Memphis's flag features three horizontal stripes: blue on top, white in the center (twice as wide), blue at the bottom. At the center is the municipal seal in color, showing a steamboat on the Mississippi with the rising sun behind it.
The Mississippi is not decorative for Memphis. It is everything. Memphis exists because of the river. Founded in 1819 on a bluff overlooking the Mississippi, Memphis became the largest cotton market in the world in the 19th century. Steamboats came down the river loaded with bales of cotton.
Beale Street, the heart of Memphis's historic Black district, is the birthplace of the blues. W.C. Handy, B.B. King, Muddy Waters played here.
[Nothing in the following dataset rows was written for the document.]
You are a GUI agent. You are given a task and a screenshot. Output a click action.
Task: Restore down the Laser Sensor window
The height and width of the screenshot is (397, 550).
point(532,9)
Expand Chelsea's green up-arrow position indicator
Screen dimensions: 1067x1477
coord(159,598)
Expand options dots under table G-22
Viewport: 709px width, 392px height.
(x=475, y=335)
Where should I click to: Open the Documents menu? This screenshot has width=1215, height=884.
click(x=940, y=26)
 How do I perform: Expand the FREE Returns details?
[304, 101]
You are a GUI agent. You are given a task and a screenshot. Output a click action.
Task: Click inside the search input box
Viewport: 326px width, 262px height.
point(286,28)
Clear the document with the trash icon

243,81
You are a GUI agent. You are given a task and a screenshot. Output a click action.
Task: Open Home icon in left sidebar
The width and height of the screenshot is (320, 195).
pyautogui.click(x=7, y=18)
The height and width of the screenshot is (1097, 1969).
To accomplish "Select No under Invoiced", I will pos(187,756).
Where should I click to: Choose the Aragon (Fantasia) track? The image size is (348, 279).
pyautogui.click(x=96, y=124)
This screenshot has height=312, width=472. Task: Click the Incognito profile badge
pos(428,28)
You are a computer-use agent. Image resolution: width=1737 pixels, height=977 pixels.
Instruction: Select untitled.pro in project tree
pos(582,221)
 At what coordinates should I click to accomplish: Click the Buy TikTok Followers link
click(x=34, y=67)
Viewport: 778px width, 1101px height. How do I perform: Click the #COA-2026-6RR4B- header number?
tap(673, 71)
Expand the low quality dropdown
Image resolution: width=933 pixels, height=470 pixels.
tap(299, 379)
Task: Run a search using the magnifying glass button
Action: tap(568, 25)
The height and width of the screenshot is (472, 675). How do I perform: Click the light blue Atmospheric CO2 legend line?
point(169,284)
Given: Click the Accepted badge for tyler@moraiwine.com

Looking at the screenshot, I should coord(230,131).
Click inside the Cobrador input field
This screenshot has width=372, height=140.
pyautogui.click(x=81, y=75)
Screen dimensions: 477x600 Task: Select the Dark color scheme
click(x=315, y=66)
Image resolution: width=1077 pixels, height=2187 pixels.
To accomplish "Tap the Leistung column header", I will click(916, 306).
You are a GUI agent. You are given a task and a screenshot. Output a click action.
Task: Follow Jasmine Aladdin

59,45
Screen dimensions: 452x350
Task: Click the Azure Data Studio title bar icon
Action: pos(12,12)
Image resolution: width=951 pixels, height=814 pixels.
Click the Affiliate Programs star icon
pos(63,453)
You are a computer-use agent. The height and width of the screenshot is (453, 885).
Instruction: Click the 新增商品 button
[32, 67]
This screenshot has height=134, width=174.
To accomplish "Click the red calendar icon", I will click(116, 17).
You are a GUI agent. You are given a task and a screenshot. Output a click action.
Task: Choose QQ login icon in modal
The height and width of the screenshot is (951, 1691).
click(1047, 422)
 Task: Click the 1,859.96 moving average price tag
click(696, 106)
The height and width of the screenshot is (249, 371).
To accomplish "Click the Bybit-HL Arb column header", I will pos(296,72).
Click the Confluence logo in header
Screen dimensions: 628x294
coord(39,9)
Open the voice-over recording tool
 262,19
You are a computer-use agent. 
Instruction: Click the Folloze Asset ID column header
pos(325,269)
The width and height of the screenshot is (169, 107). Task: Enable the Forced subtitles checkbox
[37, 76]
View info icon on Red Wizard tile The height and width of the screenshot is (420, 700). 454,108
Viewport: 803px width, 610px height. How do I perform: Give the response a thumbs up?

Sun Studio recorded Elvis Presley, Johnny Cash, Jerry Lee Lewis, Carl Perkins – creating rock and roll.
Elvis dominates Memphis like a ghostly presence. Graceland, his mansion turned museum, draws 600,000 visitors a year. It is the second most visited private home in America after the White House. Elvis died here in 1977, but he never really left.
Memphis is also the world capital of barbecue (Memphis style: dry ribs with a spice rub) and the home of FedEx, which employs 30,000 people locally. The blue-and-white flag with its steamboat is a reminder that it all begins with the river.